Late-filed continuation or divisional applications refer to applications filed several years after the earliest benefit date of a patent family, rather than during the early stages of prosecution. When filed later in the patent family’s lifecycle, these applications extend prosecution timelines and preserve strategic flexibility, but under the new rules, they now come with significantly higher costs.
Under the revised fee schedule, filing a continuation or divisional application more than six years after the earliest benefit date now requires an additional fee of $2,700 for large entities, with small entities paying $1,080. The financial burden increases even further for applications filed more than nine years after the earliest benefit date, with fees reaching $4,000 for large entities and $1,600 for small entities.
These fees represent a departure from previous USPTO practice, where applicants paid only the standard filing fees and could maintain patent families through successive continuation applications at relatively modest incremental cost. The new structure effectively penalizes extended prosecution timelines.
Historically, US patent practice has favored keeping at least one family member pending to preserve the ability to adapt claim scope as technology and markets evolved. This strategy provided valuable flexibility, allowing patent holders to respond to competitive developments, design around attempts, or emerging commercial opportunities by filing continuation applications with tailored claims.

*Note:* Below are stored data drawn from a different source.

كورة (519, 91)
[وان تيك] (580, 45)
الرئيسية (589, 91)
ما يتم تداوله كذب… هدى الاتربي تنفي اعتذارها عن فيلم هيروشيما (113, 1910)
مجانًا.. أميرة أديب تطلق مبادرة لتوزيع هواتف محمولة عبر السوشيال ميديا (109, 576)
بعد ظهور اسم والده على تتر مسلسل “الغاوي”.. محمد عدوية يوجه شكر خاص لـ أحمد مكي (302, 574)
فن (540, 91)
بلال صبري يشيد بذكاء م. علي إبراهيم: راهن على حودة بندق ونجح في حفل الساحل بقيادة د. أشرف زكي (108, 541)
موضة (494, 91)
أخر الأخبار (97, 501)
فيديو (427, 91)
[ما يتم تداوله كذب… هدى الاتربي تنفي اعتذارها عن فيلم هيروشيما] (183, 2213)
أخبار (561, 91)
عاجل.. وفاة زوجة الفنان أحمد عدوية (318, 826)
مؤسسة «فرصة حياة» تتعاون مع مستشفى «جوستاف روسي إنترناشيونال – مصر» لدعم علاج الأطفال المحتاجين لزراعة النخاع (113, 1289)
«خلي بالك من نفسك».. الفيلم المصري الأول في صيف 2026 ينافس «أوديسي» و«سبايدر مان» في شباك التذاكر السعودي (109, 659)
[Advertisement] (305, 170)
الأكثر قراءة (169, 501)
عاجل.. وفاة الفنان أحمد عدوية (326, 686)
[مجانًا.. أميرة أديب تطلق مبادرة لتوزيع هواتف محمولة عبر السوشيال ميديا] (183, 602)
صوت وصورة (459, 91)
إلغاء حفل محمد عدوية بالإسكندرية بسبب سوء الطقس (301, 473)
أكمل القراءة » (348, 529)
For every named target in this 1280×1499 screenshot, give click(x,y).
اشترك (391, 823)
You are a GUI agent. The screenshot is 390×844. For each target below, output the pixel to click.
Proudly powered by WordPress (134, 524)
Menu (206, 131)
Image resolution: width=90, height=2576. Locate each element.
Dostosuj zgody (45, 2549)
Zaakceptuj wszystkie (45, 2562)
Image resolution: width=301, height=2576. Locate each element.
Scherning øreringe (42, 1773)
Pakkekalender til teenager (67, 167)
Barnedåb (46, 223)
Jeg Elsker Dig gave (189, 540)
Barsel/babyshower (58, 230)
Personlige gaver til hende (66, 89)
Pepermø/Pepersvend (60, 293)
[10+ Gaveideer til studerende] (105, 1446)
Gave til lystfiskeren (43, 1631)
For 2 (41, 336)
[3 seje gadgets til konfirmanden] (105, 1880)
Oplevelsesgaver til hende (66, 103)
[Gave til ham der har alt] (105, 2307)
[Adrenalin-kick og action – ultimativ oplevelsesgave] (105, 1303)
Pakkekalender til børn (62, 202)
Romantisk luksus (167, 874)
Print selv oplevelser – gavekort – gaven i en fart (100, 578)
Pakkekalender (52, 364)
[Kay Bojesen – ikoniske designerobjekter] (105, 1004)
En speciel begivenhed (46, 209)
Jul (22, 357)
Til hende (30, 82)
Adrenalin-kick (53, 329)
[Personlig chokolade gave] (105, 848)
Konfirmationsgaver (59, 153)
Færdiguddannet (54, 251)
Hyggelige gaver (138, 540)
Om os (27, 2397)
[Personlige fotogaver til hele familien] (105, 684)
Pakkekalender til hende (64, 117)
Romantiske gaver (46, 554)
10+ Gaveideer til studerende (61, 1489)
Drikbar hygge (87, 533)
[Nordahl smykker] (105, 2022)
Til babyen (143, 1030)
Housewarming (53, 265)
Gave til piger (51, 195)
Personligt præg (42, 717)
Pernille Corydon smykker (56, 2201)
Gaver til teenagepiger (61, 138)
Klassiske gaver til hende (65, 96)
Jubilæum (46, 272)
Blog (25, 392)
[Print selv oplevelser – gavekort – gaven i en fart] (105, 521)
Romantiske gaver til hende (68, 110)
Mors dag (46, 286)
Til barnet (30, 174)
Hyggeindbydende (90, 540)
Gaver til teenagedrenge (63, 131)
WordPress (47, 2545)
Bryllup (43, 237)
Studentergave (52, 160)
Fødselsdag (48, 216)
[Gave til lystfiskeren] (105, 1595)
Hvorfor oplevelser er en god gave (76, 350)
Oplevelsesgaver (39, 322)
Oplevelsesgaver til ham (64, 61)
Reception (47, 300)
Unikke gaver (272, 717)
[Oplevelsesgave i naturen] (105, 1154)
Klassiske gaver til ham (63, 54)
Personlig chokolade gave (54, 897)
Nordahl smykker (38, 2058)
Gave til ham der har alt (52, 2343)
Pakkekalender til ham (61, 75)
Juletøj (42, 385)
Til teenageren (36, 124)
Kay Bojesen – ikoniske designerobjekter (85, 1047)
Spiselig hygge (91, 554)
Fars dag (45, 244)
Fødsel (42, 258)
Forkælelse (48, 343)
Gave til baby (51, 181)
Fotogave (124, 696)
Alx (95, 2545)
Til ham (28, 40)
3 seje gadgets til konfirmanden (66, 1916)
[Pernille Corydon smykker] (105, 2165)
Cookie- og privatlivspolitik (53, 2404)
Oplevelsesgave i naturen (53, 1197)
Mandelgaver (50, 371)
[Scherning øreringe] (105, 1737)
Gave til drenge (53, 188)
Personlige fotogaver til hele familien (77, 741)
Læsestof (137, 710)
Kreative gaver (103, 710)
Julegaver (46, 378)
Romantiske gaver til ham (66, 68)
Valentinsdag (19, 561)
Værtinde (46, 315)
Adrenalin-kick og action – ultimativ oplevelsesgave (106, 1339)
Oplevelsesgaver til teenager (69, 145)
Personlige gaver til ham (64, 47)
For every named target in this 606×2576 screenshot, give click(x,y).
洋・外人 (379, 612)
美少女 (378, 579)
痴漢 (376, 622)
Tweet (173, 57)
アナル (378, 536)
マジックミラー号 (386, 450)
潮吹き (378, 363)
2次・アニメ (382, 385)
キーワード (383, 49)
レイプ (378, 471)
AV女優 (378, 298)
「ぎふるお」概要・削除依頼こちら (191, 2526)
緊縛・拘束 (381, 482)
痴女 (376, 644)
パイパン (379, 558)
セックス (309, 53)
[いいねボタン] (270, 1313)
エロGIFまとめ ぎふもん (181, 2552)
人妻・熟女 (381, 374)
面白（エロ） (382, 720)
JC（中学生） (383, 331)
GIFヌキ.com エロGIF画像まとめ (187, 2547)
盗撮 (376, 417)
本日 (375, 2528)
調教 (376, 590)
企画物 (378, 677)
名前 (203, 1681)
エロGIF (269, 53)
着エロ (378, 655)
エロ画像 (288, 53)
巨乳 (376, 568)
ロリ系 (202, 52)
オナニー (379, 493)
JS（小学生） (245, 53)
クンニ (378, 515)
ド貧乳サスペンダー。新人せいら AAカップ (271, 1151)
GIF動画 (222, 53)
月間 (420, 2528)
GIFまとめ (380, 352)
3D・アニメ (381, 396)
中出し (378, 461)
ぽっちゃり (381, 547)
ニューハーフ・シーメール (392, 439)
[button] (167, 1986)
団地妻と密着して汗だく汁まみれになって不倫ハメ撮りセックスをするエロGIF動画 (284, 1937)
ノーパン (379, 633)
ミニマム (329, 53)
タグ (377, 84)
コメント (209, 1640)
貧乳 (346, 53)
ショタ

The introduction of substantial late-filing fees disrupts this established approach. In doing so, the USPTO’s policy change brings US practice somewhat closer to the approach of the European Patent Office (EPO), where divisional applications have long been subject to fee structures that discourage prolonged pendency. Patent holders must now weigh the strategic value of maintaining prosecution flexibility against the significant additional costs, particularly for patent families approaching or exceeding the six-year threshold.
The new fee structure demands more disciplined prosecution planning from the outset. Practitioners may consider front-loading claim diversification strategies rather than relying on future continuation applications to capture different aspects of the invention. This may involve filing broader initial claim sets or pursuing multiple divisional applications earlier in the prosecution timeline.
Some industries may require extended patent family management to align with changes in the market. In these sectors, the late-filing fees may represent a necessary cost of doing business.
The key question facing applicants is whether the flexibility to amend claims through continuation practice justifies the substantial additional expense.
For some patent families, the late-filing fees may represent a worthwhile investment in maintaining strategic flexibility. However, for marginal inventions or crowded technology areas, the additional costs may tip the analysis toward earlier prosecution closure.
The USPTO's new late-filing fees mark a significant shift in patent prosecution economics, encouraging more efficient and strategic prosecution planning while raising the bar for extended patent family management. Applicants must adapt their strategies to balance the traditional benefits of continuation practice against the new financial realities, potentially requiring more aggressive front-end prosecution strategies and more selective long-term family maintenance decisions.